Entries for locating text and elements →

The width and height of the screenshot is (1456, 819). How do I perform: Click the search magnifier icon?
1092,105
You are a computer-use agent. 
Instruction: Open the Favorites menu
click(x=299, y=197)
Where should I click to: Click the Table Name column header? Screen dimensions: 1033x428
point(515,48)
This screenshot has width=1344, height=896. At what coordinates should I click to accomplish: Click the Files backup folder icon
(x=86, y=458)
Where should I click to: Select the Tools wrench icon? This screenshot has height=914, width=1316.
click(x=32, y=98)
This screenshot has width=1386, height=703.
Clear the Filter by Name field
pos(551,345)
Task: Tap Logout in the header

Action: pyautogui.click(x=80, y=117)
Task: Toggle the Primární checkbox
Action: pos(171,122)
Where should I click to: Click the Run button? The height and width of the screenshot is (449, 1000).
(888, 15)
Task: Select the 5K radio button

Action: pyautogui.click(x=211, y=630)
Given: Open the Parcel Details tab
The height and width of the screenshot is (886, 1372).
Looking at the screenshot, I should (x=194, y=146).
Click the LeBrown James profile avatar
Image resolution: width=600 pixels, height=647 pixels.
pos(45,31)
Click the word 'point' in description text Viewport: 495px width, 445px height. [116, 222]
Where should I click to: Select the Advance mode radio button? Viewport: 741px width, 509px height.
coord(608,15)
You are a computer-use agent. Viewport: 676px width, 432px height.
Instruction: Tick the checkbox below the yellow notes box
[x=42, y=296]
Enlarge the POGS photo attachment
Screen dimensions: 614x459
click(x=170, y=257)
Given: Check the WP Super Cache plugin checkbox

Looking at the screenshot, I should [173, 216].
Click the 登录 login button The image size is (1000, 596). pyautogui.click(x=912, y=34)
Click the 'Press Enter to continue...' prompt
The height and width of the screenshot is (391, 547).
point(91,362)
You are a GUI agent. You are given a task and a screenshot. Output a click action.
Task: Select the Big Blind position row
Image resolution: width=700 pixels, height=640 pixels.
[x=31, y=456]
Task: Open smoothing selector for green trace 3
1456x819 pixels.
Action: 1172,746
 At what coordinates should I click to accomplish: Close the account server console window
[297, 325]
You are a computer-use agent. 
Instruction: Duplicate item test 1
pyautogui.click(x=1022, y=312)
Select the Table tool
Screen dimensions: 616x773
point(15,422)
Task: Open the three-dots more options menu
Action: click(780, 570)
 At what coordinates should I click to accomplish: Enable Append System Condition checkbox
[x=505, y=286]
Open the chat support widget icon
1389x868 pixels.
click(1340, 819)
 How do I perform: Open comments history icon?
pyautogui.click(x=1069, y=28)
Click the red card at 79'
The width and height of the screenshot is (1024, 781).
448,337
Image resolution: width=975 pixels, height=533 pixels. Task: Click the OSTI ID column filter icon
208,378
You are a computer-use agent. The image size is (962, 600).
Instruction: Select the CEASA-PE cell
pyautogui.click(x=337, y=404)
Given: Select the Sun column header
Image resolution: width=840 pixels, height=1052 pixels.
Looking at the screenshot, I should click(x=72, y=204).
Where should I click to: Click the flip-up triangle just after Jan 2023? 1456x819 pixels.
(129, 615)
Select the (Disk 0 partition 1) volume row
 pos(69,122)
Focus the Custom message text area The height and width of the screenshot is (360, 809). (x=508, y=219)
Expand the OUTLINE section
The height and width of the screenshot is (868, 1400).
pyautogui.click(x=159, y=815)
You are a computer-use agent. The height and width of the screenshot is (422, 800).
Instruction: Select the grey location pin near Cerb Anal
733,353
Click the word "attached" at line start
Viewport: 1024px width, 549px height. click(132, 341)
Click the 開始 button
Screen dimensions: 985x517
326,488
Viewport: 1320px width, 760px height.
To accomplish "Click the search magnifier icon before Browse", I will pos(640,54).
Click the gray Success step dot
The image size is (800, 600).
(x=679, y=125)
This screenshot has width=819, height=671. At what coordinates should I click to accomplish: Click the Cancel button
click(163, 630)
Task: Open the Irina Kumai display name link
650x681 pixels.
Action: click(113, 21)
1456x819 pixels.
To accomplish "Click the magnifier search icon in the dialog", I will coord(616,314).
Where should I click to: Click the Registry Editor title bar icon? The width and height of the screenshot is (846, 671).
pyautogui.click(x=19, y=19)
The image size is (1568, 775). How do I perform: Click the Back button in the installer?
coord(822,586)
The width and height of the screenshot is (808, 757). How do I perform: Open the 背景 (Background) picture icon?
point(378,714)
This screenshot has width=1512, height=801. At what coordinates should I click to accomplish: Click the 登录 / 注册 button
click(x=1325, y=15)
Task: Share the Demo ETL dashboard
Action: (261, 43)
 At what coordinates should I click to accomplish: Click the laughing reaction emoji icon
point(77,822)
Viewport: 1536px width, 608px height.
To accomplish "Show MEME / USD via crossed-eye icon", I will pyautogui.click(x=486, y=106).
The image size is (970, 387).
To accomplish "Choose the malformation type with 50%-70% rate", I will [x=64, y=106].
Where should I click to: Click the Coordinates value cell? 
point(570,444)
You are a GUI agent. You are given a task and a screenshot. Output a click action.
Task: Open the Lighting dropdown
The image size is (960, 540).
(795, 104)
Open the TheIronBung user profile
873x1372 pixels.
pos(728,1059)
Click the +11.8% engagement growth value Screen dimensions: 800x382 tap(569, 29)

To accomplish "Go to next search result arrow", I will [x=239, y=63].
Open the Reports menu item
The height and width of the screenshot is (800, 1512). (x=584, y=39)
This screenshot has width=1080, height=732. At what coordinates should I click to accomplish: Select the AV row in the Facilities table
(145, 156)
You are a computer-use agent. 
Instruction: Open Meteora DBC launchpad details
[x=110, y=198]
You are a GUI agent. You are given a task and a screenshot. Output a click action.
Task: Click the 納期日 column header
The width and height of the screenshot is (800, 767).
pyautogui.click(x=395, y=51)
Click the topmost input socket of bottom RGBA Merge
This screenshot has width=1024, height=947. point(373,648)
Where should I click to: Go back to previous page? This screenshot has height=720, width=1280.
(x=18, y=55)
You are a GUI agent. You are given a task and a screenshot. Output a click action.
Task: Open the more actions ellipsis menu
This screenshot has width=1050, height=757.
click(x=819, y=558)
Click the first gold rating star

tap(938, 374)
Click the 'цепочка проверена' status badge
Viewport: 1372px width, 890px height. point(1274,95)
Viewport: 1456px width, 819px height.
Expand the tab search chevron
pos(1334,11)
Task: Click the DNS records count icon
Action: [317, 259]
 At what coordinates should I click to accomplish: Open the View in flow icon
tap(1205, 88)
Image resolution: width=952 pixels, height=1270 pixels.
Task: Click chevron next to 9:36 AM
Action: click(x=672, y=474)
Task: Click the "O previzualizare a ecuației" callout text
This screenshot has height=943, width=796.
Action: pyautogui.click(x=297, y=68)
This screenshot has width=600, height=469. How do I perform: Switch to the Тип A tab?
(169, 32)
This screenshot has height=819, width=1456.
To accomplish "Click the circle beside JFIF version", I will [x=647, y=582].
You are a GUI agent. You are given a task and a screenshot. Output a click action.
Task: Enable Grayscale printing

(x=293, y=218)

Given problem →
Copy the material exactly, starting with the line that contains "At what coordinates should I click to accomplish: Enable" and going on through the line that contains "(x=679, y=125)".

Answer to this problem →
 At what coordinates should I click to accomplish: Enable Append System Condition checkbox
[x=505, y=286]
Open the chat support widget icon
1389x868 pixels.
click(1340, 819)
 How do I perform: Open comments history icon?
pyautogui.click(x=1069, y=28)
Click the red card at 79'
The width and height of the screenshot is (1024, 781).
448,337
Image resolution: width=975 pixels, height=533 pixels. Task: Click the OSTI ID column filter icon
208,378
You are a computer-use agent. The image size is (962, 600).
Instruction: Select the CEASA-PE cell
pyautogui.click(x=337, y=404)
Given: Select the Sun column header
Image resolution: width=840 pixels, height=1052 pixels.
Looking at the screenshot, I should click(x=72, y=204).
Where should I click to: Click the flip-up triangle just after Jan 2023? 1456x819 pixels.
(129, 615)
Select the (Disk 0 partition 1) volume row
 pos(69,122)
Focus the Custom message text area The height and width of the screenshot is (360, 809). (x=508, y=219)
Expand the OUTLINE section
The height and width of the screenshot is (868, 1400).
pyautogui.click(x=159, y=815)
You are a computer-use agent. The height and width of the screenshot is (422, 800).
Instruction: Select the grey location pin near Cerb Anal
733,353
Click the word "attached" at line start
Viewport: 1024px width, 549px height. click(132, 341)
Click the 開始 button
Screen dimensions: 985x517
326,488
Viewport: 1320px width, 760px height.
To accomplish "Click the search magnifier icon before Browse", I will pos(640,54).
Click the gray Success step dot
The image size is (800, 600).
(x=679, y=125)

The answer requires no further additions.